TASK TO COMPLETE: Among the entries that follow, the required portion opens with the line containing "Basic Relax Hat (237, 539)" and closes with the line containing "Impressum (505, 743)". Give that portion again exactly, and nothing else.

====== DATA

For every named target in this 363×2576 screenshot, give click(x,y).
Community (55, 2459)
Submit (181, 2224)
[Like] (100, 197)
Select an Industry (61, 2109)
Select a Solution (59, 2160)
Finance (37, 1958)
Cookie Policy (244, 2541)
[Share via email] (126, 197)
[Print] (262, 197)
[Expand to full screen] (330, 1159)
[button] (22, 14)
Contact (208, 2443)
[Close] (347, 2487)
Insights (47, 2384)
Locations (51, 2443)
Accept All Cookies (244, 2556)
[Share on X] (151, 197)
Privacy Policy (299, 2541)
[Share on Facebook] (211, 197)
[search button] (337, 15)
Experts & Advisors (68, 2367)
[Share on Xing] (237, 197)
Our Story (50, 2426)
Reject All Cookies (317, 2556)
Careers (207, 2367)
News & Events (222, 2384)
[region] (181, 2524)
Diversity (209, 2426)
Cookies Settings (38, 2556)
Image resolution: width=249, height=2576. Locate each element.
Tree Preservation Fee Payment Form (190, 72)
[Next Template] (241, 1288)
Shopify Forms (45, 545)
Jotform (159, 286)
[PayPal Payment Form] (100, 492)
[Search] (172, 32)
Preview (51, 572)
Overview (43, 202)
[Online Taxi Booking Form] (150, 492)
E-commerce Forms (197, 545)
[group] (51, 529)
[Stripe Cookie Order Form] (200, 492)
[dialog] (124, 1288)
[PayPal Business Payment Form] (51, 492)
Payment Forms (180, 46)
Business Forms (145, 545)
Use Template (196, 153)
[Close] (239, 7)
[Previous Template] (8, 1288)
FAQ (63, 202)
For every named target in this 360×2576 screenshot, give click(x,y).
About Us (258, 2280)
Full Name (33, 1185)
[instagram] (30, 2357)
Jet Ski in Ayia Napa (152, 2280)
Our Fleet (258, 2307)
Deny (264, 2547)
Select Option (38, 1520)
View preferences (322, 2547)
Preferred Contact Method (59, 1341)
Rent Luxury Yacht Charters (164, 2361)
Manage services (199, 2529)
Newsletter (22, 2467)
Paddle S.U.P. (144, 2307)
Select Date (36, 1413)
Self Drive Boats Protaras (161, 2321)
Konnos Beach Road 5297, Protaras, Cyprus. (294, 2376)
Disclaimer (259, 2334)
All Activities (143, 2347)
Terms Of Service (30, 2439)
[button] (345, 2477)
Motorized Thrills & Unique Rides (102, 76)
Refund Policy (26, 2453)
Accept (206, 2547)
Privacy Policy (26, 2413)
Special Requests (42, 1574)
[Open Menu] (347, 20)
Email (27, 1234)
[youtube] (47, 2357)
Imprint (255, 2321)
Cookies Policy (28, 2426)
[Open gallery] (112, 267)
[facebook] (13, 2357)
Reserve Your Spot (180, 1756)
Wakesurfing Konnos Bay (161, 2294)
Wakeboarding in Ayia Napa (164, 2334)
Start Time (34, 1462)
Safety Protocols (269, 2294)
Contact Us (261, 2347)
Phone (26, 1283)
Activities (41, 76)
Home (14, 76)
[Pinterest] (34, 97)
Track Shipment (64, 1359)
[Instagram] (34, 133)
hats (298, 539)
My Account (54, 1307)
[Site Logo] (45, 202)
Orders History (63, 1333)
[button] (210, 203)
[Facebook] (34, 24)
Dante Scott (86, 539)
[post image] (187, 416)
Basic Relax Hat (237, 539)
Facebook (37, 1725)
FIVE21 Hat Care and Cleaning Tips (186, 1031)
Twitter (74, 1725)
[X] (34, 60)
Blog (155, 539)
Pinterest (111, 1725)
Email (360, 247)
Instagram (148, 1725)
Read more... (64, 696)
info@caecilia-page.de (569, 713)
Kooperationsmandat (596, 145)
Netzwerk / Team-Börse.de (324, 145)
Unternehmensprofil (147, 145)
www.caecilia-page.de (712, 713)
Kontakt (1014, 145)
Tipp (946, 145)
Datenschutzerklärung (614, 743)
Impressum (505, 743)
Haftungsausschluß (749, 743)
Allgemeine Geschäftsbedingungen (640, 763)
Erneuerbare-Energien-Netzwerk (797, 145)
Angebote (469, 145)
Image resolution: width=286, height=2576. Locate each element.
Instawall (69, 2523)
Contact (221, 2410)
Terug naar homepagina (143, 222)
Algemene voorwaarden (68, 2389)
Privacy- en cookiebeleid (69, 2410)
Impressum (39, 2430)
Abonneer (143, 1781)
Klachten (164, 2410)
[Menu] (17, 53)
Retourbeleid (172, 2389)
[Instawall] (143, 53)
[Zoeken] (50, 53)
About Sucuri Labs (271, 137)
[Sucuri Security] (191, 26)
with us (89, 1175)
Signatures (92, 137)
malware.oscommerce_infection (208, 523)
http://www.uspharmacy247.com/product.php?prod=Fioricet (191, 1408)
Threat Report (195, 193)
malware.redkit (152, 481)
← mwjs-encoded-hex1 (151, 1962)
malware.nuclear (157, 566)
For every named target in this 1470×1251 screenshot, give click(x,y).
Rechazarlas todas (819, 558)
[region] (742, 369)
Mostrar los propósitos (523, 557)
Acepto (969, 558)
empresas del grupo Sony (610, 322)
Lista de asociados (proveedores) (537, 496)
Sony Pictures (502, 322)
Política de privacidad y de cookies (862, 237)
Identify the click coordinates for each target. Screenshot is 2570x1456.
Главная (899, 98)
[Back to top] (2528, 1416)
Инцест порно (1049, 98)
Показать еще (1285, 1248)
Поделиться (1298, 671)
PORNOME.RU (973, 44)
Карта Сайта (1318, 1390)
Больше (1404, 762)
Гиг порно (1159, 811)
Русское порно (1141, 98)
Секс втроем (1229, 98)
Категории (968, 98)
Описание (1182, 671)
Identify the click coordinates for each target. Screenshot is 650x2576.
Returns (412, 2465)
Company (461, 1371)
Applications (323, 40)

============

YOUR RESPONSE:
Basic Relax Hat (237, 539)
Facebook (37, 1725)
FIVE21 Hat Care and Cleaning Tips (186, 1031)
Twitter (74, 1725)
[X] (34, 60)
Blog (155, 539)
Pinterest (111, 1725)
Email (360, 247)
Instagram (148, 1725)
Read more... (64, 696)
info@caecilia-page.de (569, 713)
Kooperationsmandat (596, 145)
Netzwerk / Team-Börse.de (324, 145)
Unternehmensprofil (147, 145)
www.caecilia-page.de (712, 713)
Kontakt (1014, 145)
Tipp (946, 145)
Datenschutzerklärung (614, 743)
Impressum (505, 743)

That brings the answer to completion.